経営破綻した米シリコンバレー銀行本店にある看板=13日、カリフォルニア州サンタクララ(EPA時事) © 時事通信 提供 経営破綻した米シリコンバレー銀行本店にある看板=13日、カリフォルニア州サンタクララ(EPA時事)

 【ワシントン時事】米シリコンバレー銀行(SVB)と米シグネチャー銀行の経営破綻は、年金基金による運用資産の見直しにつながる可能性がある。全米各州の公的基金だけでなく、日本や韓国、スウェーデンの基金も関連資産に投資していた。リスク回避の傾向が強まれば、世界の投資マネーの流れに影響を及ぼしそうだ。

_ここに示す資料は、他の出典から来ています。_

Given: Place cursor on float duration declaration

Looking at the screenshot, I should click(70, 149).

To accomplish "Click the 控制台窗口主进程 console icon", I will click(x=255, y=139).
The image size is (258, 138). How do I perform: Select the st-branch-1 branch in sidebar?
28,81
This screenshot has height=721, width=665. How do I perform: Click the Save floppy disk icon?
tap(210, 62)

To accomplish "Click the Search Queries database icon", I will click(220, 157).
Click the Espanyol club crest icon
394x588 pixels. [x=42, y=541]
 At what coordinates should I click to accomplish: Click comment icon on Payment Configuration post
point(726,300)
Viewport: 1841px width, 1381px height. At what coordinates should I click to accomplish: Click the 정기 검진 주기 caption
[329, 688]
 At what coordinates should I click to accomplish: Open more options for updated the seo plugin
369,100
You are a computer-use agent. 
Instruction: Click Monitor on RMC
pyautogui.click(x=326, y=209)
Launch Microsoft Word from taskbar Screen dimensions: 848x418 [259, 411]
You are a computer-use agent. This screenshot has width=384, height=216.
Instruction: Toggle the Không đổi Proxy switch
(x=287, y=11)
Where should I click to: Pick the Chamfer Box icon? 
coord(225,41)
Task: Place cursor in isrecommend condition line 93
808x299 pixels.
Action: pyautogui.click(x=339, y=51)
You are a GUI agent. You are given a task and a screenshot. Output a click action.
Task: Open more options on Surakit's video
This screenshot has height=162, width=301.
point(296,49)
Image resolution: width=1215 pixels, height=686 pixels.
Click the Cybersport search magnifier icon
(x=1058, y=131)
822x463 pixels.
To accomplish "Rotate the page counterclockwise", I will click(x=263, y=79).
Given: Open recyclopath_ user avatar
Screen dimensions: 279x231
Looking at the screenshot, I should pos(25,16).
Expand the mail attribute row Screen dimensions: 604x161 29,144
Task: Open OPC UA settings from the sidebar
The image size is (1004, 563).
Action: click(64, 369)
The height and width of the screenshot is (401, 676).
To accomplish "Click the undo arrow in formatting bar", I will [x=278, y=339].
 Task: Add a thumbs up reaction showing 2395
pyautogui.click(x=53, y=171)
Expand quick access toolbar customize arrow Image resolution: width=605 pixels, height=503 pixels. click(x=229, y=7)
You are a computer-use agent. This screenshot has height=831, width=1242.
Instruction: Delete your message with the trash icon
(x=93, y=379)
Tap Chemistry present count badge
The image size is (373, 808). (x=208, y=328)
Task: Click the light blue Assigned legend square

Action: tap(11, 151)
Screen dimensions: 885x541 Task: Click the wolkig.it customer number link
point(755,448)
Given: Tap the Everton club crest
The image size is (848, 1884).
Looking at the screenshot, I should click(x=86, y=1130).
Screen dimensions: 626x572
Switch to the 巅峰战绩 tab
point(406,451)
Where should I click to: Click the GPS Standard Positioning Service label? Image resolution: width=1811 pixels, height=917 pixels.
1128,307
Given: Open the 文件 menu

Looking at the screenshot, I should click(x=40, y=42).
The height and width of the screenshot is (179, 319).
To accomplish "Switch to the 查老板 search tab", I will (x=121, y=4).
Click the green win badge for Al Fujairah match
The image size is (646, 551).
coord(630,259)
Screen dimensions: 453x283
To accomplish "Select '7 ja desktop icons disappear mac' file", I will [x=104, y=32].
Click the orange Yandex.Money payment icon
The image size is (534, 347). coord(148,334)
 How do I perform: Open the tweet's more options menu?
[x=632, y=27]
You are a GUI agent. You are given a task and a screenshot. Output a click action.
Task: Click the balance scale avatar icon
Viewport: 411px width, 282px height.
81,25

 日本の厚生年金や国民年金の積立金を運用する年金積立金管理運用独立行政法人(GPIF)の公表資料によると、昨年3月末時点でSVBファイナンシャル・グループの株式を時価総額にして約238億円、債券を約199億円、シグネチャー銀の株式は約114億円保有しており、合わせて約550億円に上った。

 世界最大級の機関投資家であるGPIFの運用資産総額は約196兆円で、破綻2行の関連株式などの保有比率は全体の0.03%にとどまる。ただ、岸田政権は看板政策「新しい資本主義」の実現に向けてGPIFを活用する方針で、今回の破綻が将来の投資計画に水を差す恐れもある。

 韓国の国民年金公団(NPS)は昨年末時点でSVB関連の株式を約2320万ドル(約31億円)保有、スウェーデン最大の年金運用会社アレクタは2行に約11億ドル(約1480億円)投資していたとされる。地元メディアによると、いずれも運用資産全体に占める割合は小さい。

 ただ、アレクタのビリング最高経営責任者(CEO)は米メディアに「今回は投資家として大間違いだった。この教訓を踏まえて対応を決める」と、リスクの高い資産に対する投資行動を検証する必要があるとの認識を示している。